The project involved:

  • Identification of migration timing and range of fish passage flows for various races of steelhead,
  • Topographic survey of fishway hydraulic controls, including exit orifice, internal weir configuration, irregular crest of bedrock headwater pool, and tailwater controls,
  • Geomorphic mapping of bedrock and coordination with the geotechnical engineer to identify opportunities and techniques for bedrock modification to create a bedrock nature-like passageway over the waterfall, and
  • Analyses of fishway hydraulics to identify modifications that would reduce sedimentation and debris entrainment and provide passage conditions more in-line with ODFW and National Marine Fisheries Service criteria.

A series of proposed alternatives were developed along with conceptual design drawings and planning-level cost estimates. These were provided in the 2010 project report: Steamboat Falls Fish Passage Evaluation and Alternatives Analysis.

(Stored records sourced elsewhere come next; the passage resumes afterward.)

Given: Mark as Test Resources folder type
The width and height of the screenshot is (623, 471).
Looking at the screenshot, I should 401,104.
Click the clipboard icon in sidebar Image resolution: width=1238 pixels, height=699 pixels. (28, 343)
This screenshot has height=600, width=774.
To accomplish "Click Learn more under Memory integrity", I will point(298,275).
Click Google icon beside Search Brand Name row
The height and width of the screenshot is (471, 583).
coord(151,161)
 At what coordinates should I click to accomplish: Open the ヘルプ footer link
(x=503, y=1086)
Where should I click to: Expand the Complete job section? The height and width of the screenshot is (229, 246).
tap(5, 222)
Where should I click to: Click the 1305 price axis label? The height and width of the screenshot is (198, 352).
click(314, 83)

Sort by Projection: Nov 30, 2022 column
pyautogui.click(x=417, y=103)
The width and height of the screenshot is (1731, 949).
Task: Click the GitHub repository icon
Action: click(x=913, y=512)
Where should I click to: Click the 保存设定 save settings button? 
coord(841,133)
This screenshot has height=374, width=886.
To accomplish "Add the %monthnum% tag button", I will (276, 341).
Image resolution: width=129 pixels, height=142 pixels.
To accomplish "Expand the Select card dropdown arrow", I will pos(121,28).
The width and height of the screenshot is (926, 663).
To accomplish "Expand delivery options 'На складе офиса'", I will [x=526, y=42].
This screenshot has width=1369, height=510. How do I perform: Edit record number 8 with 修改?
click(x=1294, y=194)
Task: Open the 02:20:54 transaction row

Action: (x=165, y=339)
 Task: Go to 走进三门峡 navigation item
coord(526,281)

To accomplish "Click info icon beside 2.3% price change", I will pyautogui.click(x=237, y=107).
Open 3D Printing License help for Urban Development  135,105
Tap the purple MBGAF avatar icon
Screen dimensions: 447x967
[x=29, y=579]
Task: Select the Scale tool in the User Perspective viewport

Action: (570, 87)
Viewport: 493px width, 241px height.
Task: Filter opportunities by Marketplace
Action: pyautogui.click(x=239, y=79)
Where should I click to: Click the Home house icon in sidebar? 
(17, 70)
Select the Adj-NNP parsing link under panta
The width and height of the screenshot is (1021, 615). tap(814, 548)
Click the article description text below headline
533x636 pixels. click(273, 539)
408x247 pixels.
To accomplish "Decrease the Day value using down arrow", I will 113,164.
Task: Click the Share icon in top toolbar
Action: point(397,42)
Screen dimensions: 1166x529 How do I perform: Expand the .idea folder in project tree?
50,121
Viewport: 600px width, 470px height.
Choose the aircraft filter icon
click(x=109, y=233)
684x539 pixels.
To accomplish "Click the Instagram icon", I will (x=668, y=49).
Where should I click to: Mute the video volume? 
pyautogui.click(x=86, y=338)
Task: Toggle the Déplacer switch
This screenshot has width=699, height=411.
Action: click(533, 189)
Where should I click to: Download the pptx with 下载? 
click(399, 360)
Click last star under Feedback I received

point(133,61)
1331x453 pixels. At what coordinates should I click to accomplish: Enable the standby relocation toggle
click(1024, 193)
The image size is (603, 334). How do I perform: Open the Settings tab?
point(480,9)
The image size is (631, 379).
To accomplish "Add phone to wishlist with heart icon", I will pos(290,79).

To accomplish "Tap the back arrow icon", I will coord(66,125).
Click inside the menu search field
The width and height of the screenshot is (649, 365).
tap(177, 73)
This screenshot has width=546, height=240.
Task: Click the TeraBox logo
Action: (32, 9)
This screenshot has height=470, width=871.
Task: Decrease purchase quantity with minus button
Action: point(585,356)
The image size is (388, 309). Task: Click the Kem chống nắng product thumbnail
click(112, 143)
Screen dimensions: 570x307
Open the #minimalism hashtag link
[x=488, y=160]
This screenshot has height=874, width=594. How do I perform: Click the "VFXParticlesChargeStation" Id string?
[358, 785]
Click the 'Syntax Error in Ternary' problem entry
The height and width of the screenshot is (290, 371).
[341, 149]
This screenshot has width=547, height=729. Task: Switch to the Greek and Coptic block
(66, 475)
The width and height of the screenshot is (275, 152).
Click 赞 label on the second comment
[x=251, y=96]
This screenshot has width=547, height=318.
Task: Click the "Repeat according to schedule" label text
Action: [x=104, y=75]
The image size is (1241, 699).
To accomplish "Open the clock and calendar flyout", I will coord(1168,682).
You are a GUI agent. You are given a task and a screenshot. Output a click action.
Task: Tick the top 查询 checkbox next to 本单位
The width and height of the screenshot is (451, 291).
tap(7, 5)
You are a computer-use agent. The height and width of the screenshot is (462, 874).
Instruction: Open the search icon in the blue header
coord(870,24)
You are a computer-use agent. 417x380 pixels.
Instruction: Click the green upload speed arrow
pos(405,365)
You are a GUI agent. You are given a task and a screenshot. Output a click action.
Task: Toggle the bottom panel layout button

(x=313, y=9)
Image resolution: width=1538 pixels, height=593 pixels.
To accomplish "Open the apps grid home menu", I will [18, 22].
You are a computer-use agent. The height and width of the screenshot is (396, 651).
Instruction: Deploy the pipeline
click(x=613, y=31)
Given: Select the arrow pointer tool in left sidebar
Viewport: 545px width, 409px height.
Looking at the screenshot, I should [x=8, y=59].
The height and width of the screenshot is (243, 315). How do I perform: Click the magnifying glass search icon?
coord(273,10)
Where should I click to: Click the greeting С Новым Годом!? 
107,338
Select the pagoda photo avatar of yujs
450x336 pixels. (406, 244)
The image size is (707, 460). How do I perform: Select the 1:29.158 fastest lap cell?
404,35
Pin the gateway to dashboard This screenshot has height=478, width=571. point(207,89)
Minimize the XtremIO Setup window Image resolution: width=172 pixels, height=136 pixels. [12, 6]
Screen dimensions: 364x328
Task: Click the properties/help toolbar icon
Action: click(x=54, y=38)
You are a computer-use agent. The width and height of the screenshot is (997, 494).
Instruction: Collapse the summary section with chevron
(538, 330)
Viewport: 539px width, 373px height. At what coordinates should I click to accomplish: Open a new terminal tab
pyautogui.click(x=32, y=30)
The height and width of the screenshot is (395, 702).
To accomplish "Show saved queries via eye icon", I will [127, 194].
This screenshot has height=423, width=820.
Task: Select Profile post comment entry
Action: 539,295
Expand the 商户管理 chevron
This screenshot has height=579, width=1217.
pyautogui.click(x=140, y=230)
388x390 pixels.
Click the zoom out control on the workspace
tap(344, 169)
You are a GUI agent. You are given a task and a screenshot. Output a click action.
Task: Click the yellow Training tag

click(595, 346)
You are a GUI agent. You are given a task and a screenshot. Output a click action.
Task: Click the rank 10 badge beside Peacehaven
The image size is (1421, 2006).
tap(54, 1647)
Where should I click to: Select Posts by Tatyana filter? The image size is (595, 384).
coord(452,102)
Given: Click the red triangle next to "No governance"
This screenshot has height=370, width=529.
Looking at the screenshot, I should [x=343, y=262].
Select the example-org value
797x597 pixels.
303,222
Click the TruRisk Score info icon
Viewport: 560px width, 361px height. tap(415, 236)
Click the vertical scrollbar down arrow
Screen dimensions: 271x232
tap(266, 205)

The preferred alternative was implemented by ODFW in 2012 and included modifications to the existing hybrid vertical-slot weirs within the fishway to reduce debris clogging, better process sediment, and increase low-flow water depths for fish. Changes to the exit geometry were also implemented to reduce the amount of sediment and debris entering the fishway, including use of adjustable gates to provide operational flexibility over a range of flows. Other modifications designed by MLA include addition of guidewalls upstream and on the roof of the fishway to remove flow distractions and provide maintenance access higher streamflows. Two summers of monitoring and maintenance have indicated that the proposed modifications have reduced the amount of sediment and debris entering the fishway, allowing steelhead year-round passage through the fishway.